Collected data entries
#####
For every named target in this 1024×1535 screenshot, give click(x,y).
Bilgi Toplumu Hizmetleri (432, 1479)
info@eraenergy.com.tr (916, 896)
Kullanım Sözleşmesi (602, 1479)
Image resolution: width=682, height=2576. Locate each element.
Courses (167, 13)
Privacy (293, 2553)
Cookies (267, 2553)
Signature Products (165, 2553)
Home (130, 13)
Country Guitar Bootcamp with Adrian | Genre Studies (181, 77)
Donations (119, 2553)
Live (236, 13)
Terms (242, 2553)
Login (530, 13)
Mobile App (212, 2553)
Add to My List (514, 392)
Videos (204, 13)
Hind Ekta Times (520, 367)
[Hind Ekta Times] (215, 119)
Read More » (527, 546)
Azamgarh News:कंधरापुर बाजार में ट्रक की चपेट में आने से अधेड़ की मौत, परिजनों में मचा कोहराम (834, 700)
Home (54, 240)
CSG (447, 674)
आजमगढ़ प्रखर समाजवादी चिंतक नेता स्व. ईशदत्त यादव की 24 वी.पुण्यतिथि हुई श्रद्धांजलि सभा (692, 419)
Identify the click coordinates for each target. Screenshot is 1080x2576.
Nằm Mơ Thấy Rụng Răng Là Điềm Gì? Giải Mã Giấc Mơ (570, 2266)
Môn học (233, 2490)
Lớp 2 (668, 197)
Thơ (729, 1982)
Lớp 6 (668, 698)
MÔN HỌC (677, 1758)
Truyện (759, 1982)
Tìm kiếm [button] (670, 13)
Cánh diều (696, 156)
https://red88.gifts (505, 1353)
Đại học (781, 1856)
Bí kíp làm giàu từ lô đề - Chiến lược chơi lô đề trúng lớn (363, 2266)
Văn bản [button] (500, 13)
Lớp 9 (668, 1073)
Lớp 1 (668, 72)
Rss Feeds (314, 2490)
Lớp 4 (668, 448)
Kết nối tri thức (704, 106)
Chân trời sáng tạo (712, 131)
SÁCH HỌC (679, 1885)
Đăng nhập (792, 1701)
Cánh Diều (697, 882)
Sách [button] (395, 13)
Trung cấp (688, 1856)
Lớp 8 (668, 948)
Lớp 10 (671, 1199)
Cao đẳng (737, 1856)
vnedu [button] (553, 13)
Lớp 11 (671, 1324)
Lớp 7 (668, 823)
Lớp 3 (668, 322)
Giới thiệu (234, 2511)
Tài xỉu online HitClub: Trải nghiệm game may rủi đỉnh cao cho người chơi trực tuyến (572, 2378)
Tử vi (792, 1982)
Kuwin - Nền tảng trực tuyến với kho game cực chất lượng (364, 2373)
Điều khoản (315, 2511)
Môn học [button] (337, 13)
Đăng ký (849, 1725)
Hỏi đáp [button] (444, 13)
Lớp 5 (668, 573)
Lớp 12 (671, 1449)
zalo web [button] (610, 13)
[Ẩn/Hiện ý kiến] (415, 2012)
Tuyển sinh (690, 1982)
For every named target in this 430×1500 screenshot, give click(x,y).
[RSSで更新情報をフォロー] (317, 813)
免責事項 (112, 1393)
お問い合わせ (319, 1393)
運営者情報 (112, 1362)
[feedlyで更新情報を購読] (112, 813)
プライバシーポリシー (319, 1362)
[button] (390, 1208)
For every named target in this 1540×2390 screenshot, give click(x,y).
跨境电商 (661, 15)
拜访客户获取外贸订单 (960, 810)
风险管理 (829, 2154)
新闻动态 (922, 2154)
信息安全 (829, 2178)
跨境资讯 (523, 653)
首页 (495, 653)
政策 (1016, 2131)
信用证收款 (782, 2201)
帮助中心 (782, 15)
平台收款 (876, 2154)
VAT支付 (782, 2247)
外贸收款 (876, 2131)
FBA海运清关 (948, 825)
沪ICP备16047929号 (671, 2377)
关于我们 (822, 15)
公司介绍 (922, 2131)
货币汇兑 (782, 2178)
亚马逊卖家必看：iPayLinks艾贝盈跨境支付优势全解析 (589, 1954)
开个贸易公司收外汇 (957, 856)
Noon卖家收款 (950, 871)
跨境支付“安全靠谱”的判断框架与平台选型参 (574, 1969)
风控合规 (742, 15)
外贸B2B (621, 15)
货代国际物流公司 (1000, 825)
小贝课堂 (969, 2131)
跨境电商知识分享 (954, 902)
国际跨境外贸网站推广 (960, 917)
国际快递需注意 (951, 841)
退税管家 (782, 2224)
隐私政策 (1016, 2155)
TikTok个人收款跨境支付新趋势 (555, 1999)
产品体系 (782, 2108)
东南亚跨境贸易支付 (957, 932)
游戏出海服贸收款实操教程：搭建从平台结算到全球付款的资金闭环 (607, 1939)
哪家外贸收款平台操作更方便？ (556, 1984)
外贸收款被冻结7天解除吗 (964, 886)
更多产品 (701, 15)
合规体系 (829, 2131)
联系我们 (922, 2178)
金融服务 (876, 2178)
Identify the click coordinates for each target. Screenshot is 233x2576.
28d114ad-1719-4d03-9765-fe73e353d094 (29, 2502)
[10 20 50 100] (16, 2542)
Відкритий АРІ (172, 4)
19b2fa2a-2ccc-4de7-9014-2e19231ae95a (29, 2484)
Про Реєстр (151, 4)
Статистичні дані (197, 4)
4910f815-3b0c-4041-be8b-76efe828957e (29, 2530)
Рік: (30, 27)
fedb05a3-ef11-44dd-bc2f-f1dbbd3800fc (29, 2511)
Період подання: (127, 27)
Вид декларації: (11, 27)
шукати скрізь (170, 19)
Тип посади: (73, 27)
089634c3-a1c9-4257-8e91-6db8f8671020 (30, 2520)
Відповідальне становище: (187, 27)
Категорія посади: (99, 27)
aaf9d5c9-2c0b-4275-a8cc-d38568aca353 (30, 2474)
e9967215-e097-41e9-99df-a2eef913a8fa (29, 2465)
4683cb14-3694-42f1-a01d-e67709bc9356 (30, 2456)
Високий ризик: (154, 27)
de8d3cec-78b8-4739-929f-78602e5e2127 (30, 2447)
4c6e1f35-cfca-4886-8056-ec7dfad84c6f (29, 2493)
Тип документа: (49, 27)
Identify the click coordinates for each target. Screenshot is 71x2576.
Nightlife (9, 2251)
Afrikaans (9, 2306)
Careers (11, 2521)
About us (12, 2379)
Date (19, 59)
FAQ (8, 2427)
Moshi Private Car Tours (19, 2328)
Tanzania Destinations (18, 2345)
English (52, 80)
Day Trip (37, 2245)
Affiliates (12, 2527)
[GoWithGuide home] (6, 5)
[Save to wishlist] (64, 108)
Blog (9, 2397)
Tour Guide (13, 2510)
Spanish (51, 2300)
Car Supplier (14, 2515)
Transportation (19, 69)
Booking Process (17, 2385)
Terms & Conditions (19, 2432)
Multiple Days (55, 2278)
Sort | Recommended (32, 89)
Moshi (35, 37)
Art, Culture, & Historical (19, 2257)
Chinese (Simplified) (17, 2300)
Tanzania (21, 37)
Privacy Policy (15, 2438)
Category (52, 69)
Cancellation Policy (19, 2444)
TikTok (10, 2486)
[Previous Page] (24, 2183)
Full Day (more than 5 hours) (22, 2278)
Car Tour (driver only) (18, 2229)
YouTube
#####
* **Description of the task**:
Say, as a single number, how many lines of the records hold the word "coordinates".

* **Your solution**:
3